Earlier this year, government chief scientific advisor Patrick Vallance, in a review published at the same time as the chancellor pledged to reform the CMA in the 2023 Spring Statement, said that other countries such as France and the US have already updated their regulations, and that Westminster needed to do the same.
“A reformed act will unleash the full potential of the UK cyber security industry, who are frustrated by current legislation, which leaves our country dangerously exposed,” said Dartnall.
“We urge government to lay out a clear timetable for the next steps for reform, which positively reflect industry’s support for professional safeguards. As the future of our security landscape grows increasingly uncertain, we must ensure our cyber professionals are equipped with the necessary tools to stay ahead of hostile threat actors and cyber criminals.”
The campaign already counts multiple parliamentarians among its supporters, including peers such as former national cyber security advisor Pauline Neville-Jones, internet entrepreneur Martha Lane-Fox, and James Arbuthnot, who has been a vocal supporter of the subpostmasters victimised in the Post Office Horizon scandal. It plans to host a drop-in event in Parliament to highlight to MPs and Peers why the laws need to be updated to secure the UK’s future growth, productivity and success, and expand its support base.
Cyber agenda progresses
In other areas pertaining to cyber security, the King’s Speech did advance the agenda some distance, as the updated Data Protection and Digital Information (DPDI) Bill – which is set to amend how the UK goes about implementing the European Union (EU) General Data Protection Regulation (GDPR) and Law Enforcement Directive (LED), both transposed into UK law post-Brexit.
The DPDI Bill has attracted the ire of privacy campaigners and cyber experts who fear it will turn the UK into a “leaky valve” that undermines the data rights of EU citizens, and may put the UK’s data adequacy arrangement at risk.
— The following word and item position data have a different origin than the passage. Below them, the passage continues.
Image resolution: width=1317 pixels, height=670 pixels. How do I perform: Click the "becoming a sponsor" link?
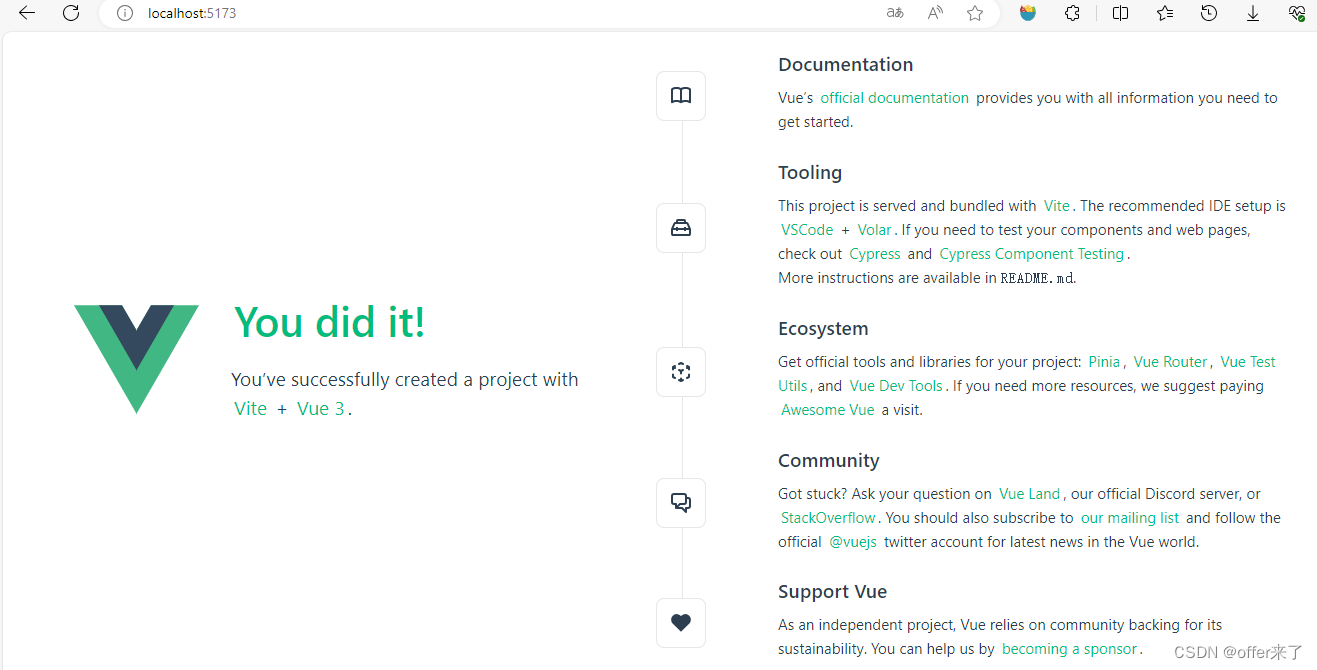pos(1069,648)
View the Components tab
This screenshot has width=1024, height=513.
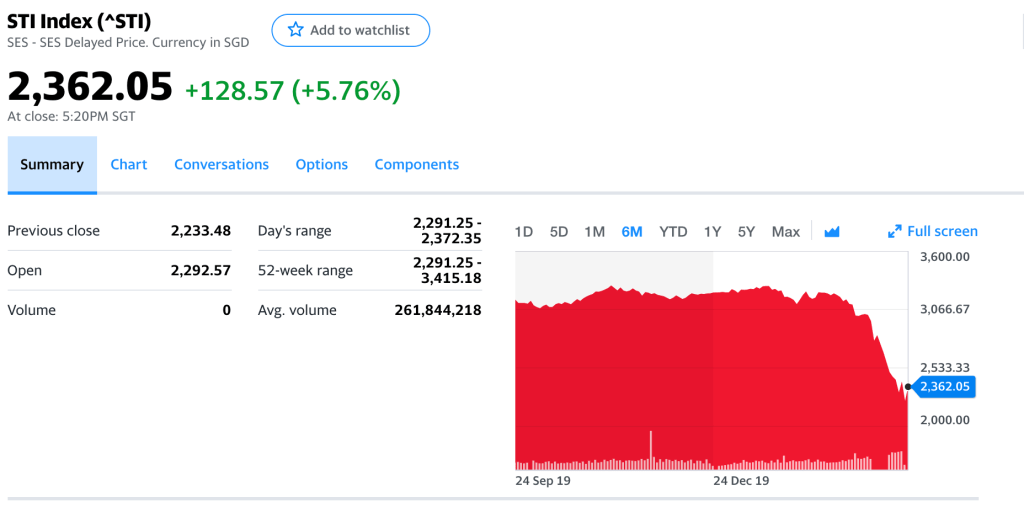pos(416,164)
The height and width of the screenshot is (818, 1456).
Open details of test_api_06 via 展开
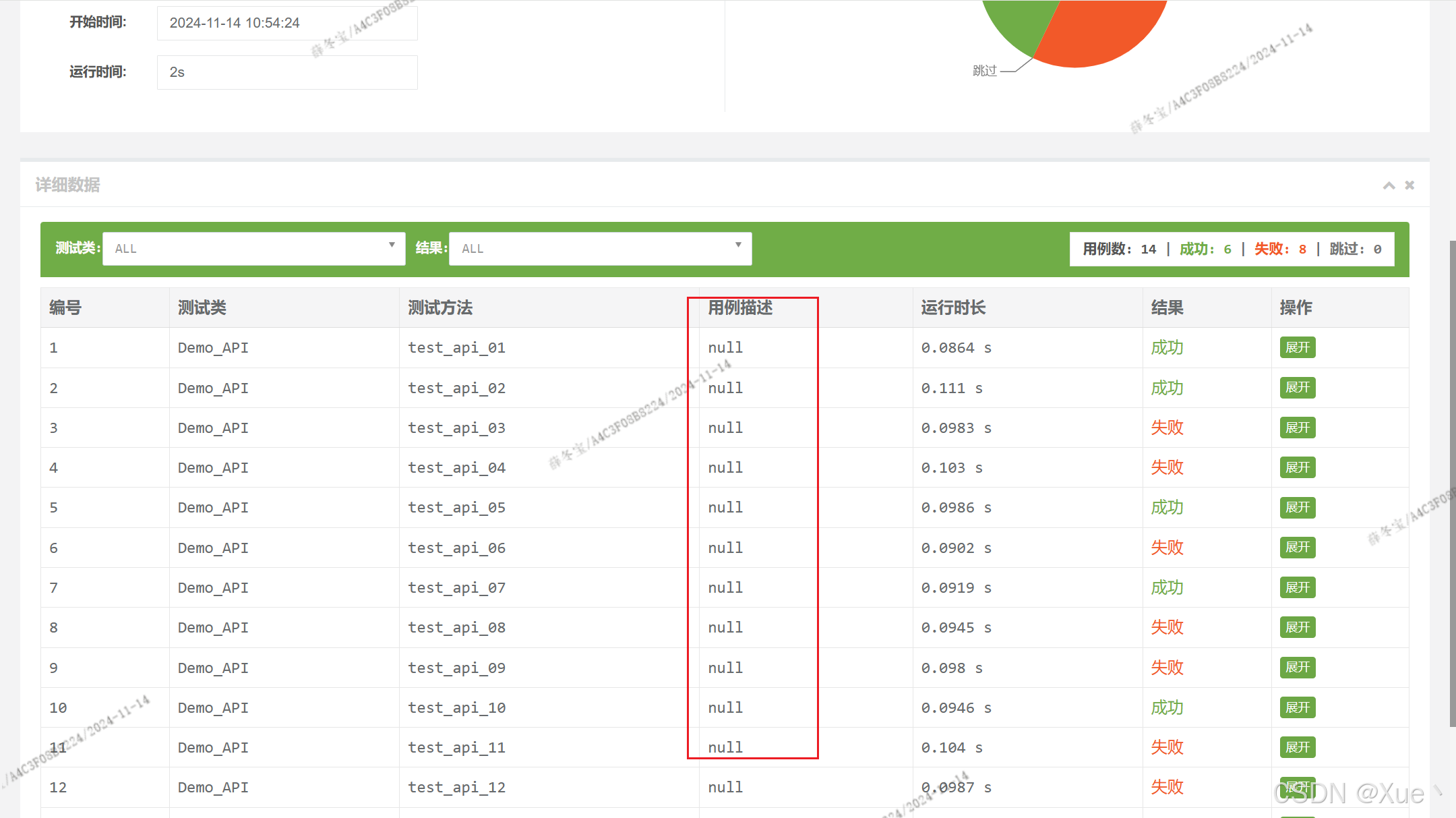click(x=1297, y=548)
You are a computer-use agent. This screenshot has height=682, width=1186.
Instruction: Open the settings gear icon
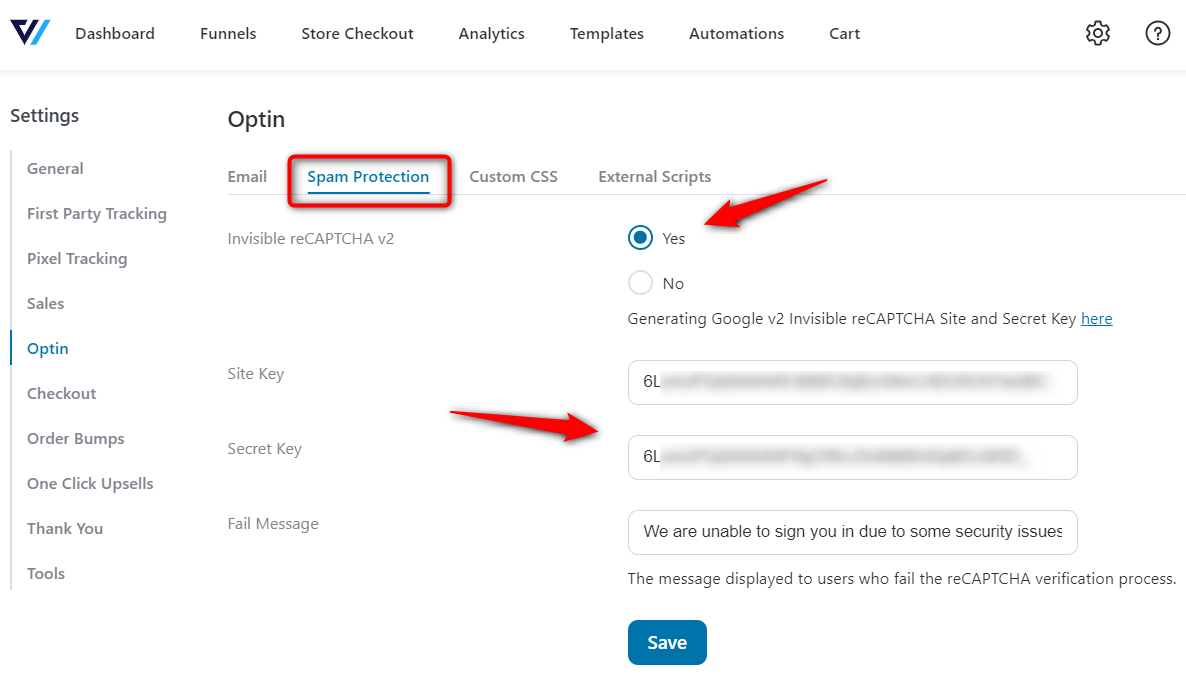tap(1097, 32)
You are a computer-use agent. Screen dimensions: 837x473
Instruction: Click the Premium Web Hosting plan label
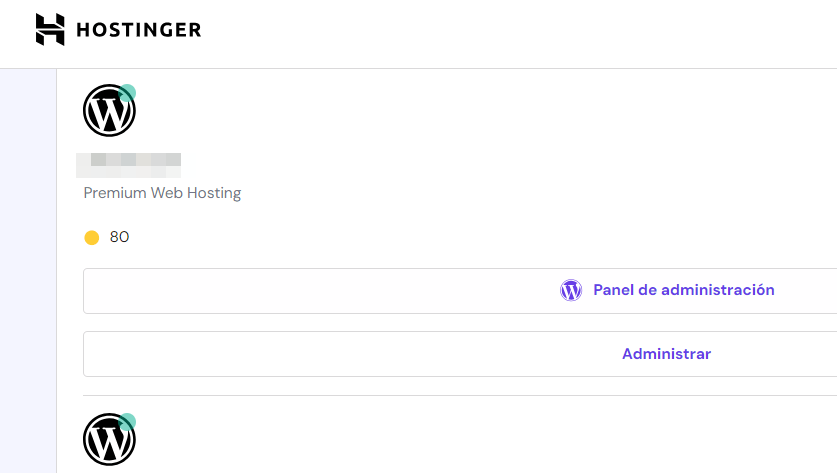[x=162, y=193]
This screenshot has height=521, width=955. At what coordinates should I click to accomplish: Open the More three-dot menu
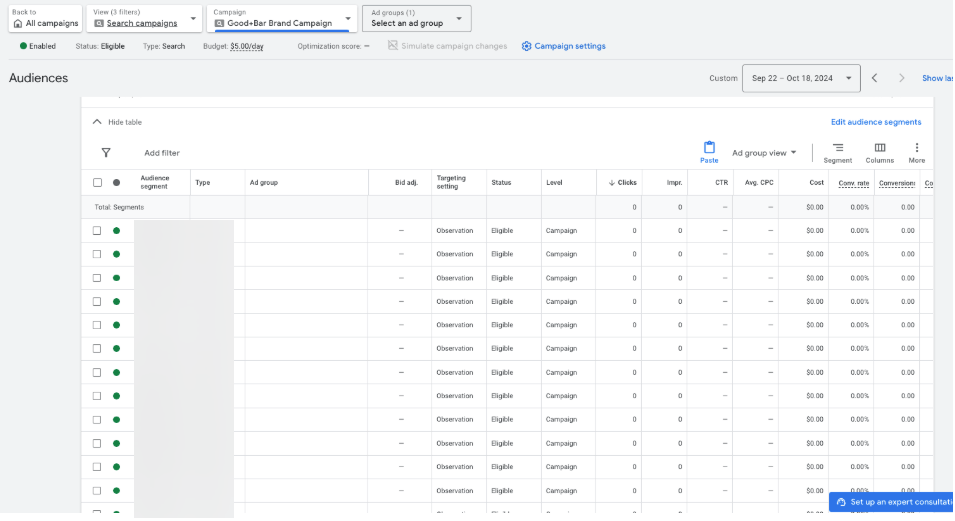point(916,148)
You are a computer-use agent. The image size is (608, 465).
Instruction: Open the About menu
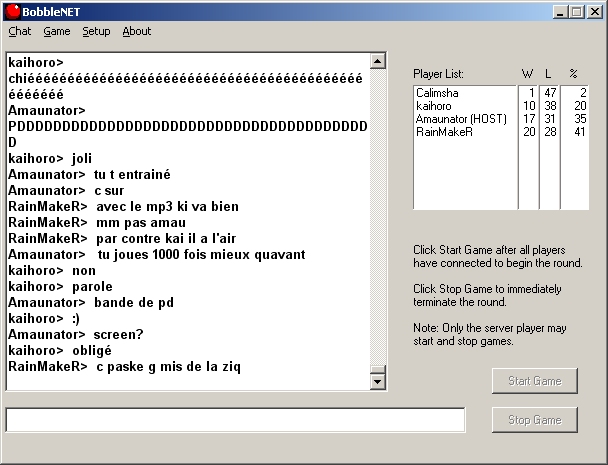pyautogui.click(x=136, y=31)
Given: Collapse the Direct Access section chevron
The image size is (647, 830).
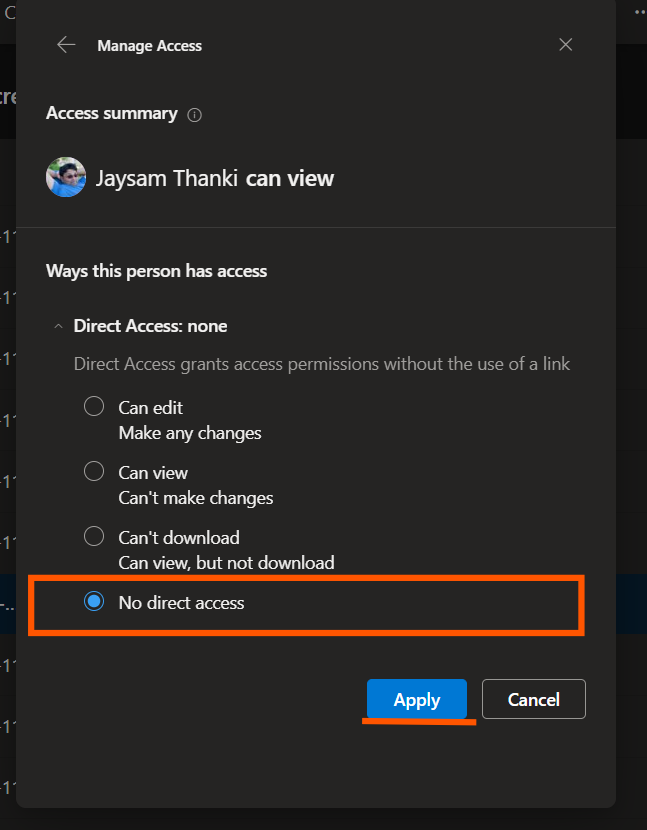Looking at the screenshot, I should 57,326.
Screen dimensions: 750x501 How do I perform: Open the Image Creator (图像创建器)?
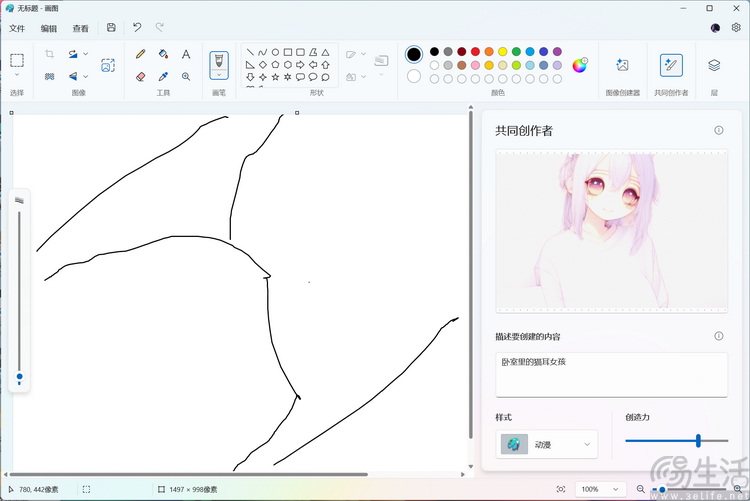622,65
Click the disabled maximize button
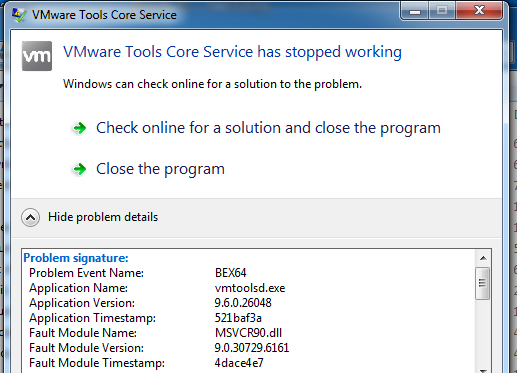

“The fact the Data Protection and Digital Information (No. 2) Bill has been carried forward to the next parliamentary session and mentioned in the King's Speech, signals that data protection reform remains a legislative priority for the current government,” said Rhiannon Webster, partner and head of UK data privacy and cyber security at Ashurst, a law firm.
“As the bill is already mid-way through parliamentary approval process, organisations should prepare for the law to be on the statute book before the next general election and can expect to see changes aimed at cutting red-tape and compliance burdens,” she said.
Dan Morgan, senior government affairs director at risk management specialist SecurityScorecard, said there was an “imperative need” for the UK to fortify its cyber framework.
“With seven pivotal bills, including the Digital Markets, Competition and Consumers Bill and the Data Protection and Digital Information Bill, poised for passage in this session, the UK aims to refresh regulations to spur growth and intensify competition. This is a positive and progressive agenda but lacks a legislative plan for cyber security,” he said.
Morgan said that in contrast with a more proactive stance taken in the EU through such directives as NIS2 and the Cyber Resilience Act (CRA), the UK lacked a cohesive legislative counterpart, despite the best efforts of the NCSC, and ongoing projects such as the Science and Technology Select Committee inquiry into the cyber resilience of the UK’s critical national infrastructure (CNI).
“SecurityScorecard takes this opportunity to urge the committee to advocate for comprehensive legislative action. For SecurityScorecard, the absence of standardised cyber risk measurements has perpetuated a security trust deficit, with regulations and standards varying significantly across different sectors and nations,” said Morgan.
“This inconsistency has led to a patchwork of security measures, leaving critical infrastructures exposed to cyber threats. The company also notes that point-in-time assessments of cyber risk are insufficient in the face of ever-evolving threats. They argue for the adoption of cyber risk ratings to enhance visibility across the critical infrastructure sector and government agencies.”